1

The task I'm used to do is the following. A client comes to see me with a set of clients (called positive companies) and he wants me to find other similar prospects. Usually, he also gives me a set of negatives companies and I have a big set of potential companies (that I call the basket).

I perform this task by doing a Adaboost classifier that I train with the positives and negatives. I then run this classifier on the basket. Each company in the basket receives a score and the highest score shows the most promising prospects for the client.

Now, a new client doesn't have any set of negatives to give and I'm a little bit lost. I can not do a supervised learning anymore, obviously. I first thought of performing a k-nearest neighbours on each positive and I would receive a list of "close" prospects. The problem with that is that I don't have a score anymore. Furthermore, with the k-nearest method, I should define a distance which I don't like because I don't want to give subjective weights to features. Indeed, the Adaboost classifier would learn some weights and would itself predict which features are important.

Could someone indicate me how I could tackle this problem?

Dust009
  • 113
  • 2

1 Answers1

2

To summarize, you have labeled data in one class (positive) and unlabeled data. You want to find the positive examples in the unlabeled data. The general name for this setting in machine learing is one-class classification, which is a fairly broad field.

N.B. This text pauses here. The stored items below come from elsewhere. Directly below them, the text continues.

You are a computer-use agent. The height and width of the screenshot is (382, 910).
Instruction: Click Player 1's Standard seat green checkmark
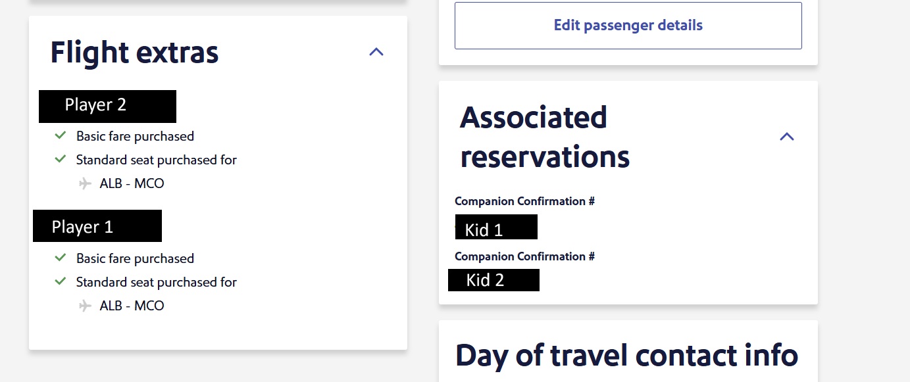click(61, 281)
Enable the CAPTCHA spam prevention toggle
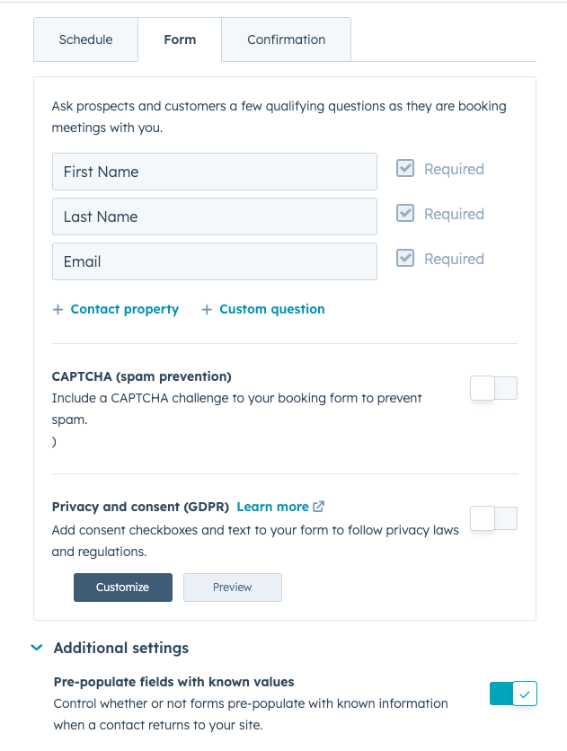This screenshot has height=751, width=567. (x=493, y=388)
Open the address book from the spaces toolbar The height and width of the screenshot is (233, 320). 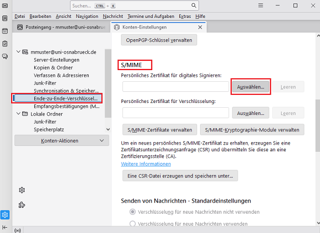(5, 18)

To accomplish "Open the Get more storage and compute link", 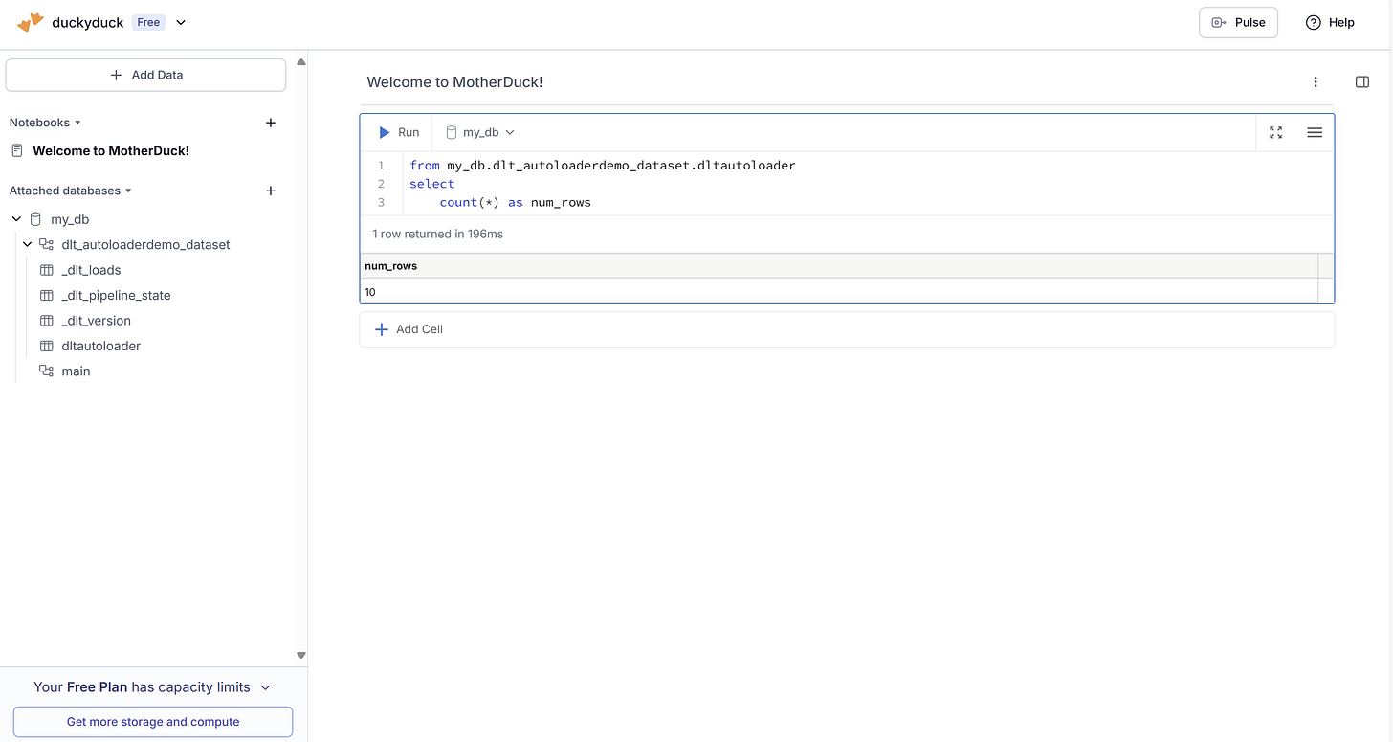I will pyautogui.click(x=152, y=721).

A sub-area that is particularly relevant is positive-unlabeled learning, which is the problem of training a classifier when one has just positive and unlabeled data.

Also note that you have all the examples that need to be predicted at training time. Therefore you can use a transductive learning algorithm. Particularly, if you have a notion of which companies are similar, you could construct a graph by connecting similar companies by edges. You could then run a graph propagation algorithm that would assign scores to the unlabeled items.

Finally, here is a similar question where the answer suggests a method of positive-unlabeled learning.